My name is Helen Holmquist-Johnson and I teach a course in program evaluation to Master’s of Social Work students. This tip is on the facilitation of an evaluability assessment – a pre-evaluation tool.

Hot Tip: The evaluability assessment has been likened to grooming the slopes before skiing which is a fitting metaphor to use with my students at Colorado State University (Patton, Utilization-focused evaluation, 3rd ed.) We begin with the following two steps and then I provide more detailed information on how to go about conducting this important first step.

  1. Identify a program or part of a program for evaluation. Seek clarity regarding which part of the program will be evaluated.
  2. With program staff identify the primary purpose of the evaluation.

Start to collect the following:

  1. A brief program description (a program brochure or information available on the internet is a good starting place). When was the program initiated? (Is it a newer program or an established program?)
  2. What are the program components? What are the major clusters of activities carried out by the program? (e.g., case management, parenting classes, counseling, food distribution, pain management, etc.)
  3. A copy of the mission, goals, and objectives of the program or project. These may appear in the written materials about the program, such as a grant proposal for the program. What issues or problems are being addressed the program? If the program’s mission and goals are not explicit, you may be able to elicit how staff (or other stakeholders) operationalize these by asking the following questions (Patton):
    1. What are you trying to achieve with your clients?
    2. If you are successful, how will your clients be different after the program than they were before?
    3. What kinds of changes do you want to see in your clients?
    4. When your program works as you want it to, how do clients behave differently? What do they say differently? What would I see in them that would tell me they are different?
  4. A list of beginning evaluation questions that the agency is interested in answering.
  5. What information might be needed to answer the evaluation questions? Is it accessible? Available? How? From where?
  6. A list of the potential stakeholders, based upon the evaluation purpose and beginning evaluation questions.

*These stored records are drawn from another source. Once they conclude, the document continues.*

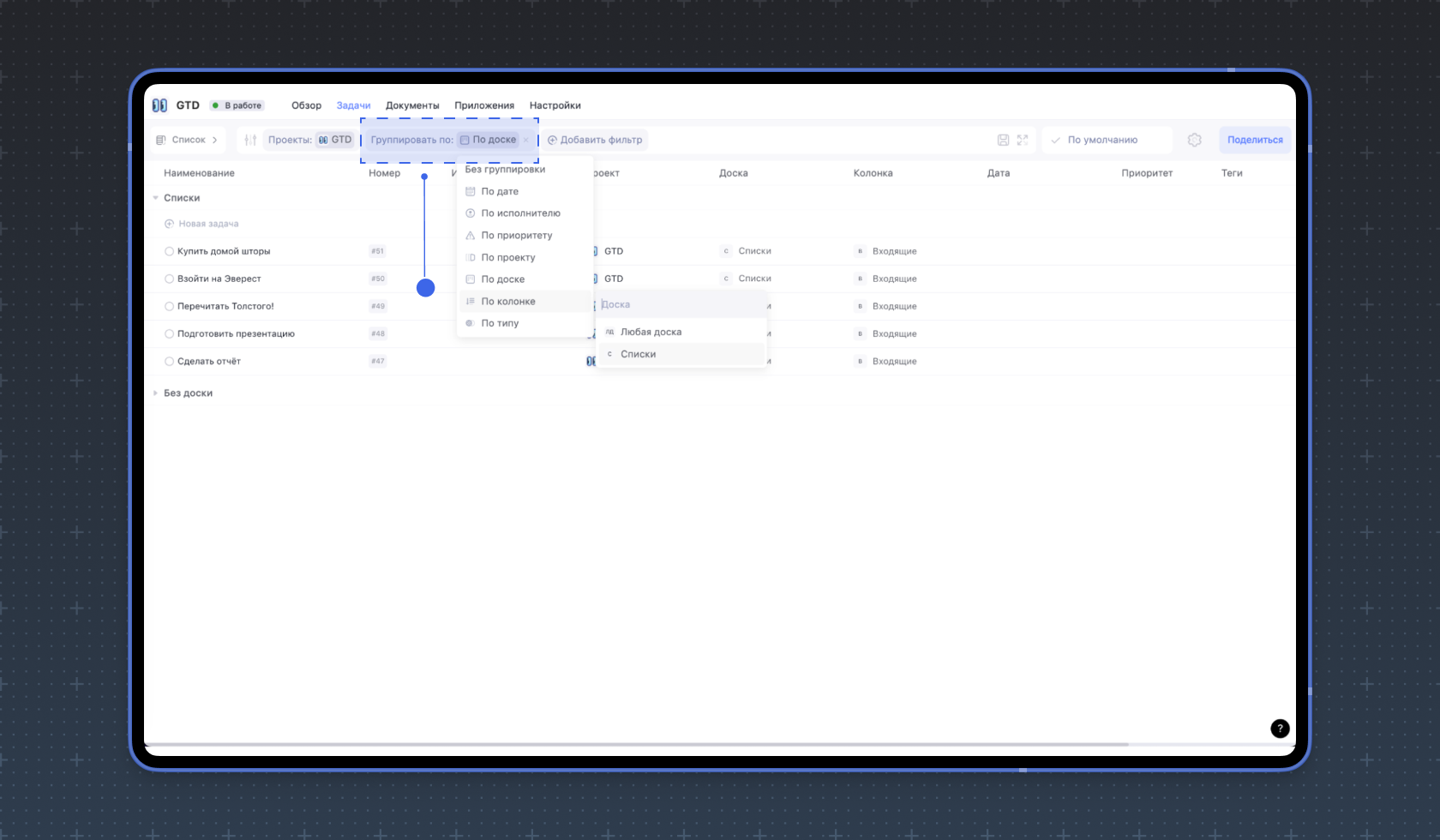The height and width of the screenshot is (840, 1440).
Task: Open view settings via gear icon
Action: [1194, 140]
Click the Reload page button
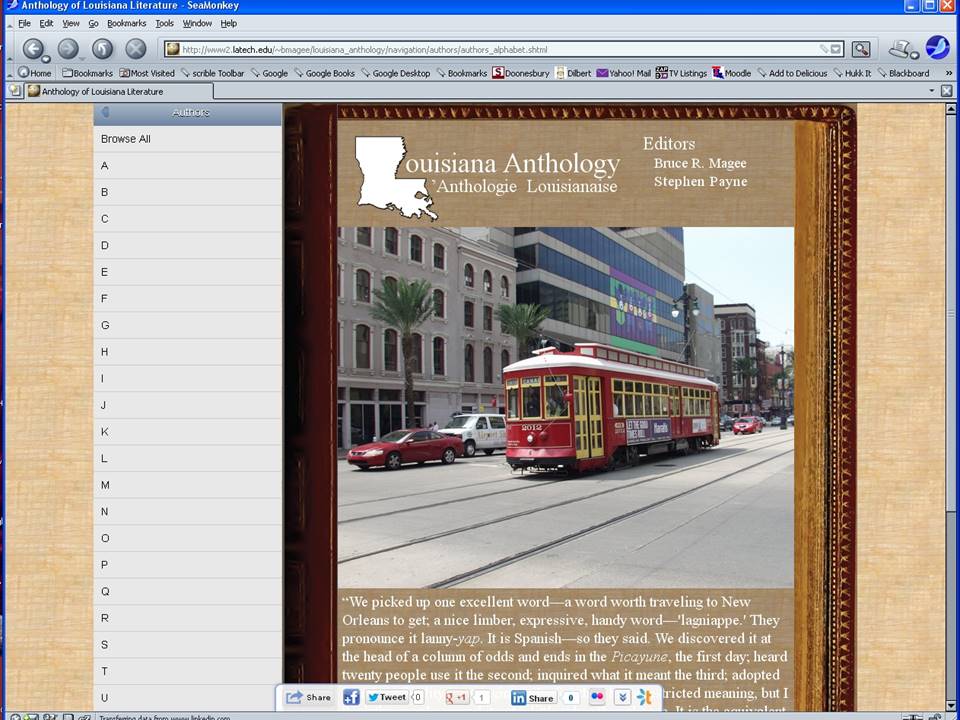 [x=102, y=49]
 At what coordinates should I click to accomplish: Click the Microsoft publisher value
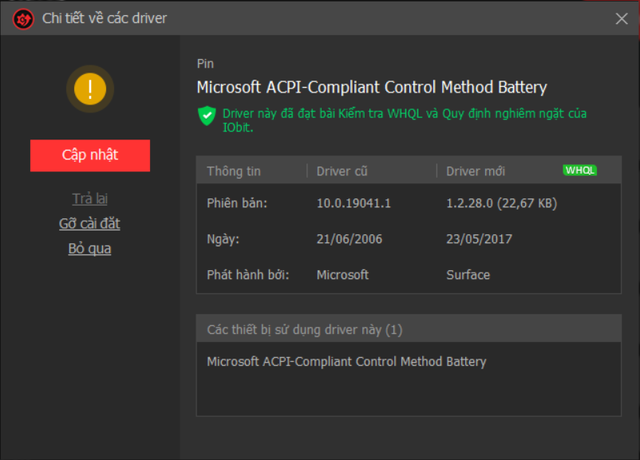point(343,274)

These materials will help you appraise the stage of the program and the program’s readiness for further evaluation work. Additionally, you will take the next steps better prepared to recognize aspects of utilization and barriers that might be encountered along the way.

 

For more, check out this Rad Resource: http://www.jrsa.org/pubs/juv-justice/evaluability-assessment.pdf

The American Evaluation Association is celebrating this week with our colleagues at the Southern California Evaluation Association (SCEA), an AEA affiliate. The contributions all this week to aea365 come from SCEA members. Do you have questions, concerns, kudos, or content to extend this aea365 contribution? Please add them in the comments section for this post on the aea365 webpage so that we may enrich our community of practice. Would you like to submit an aea365 Tip? Please send a note of interest to aea365@eval.org. aea365 is sponsored by the American Evaluation Association and provides a Tip-a-Day by and for evaluators.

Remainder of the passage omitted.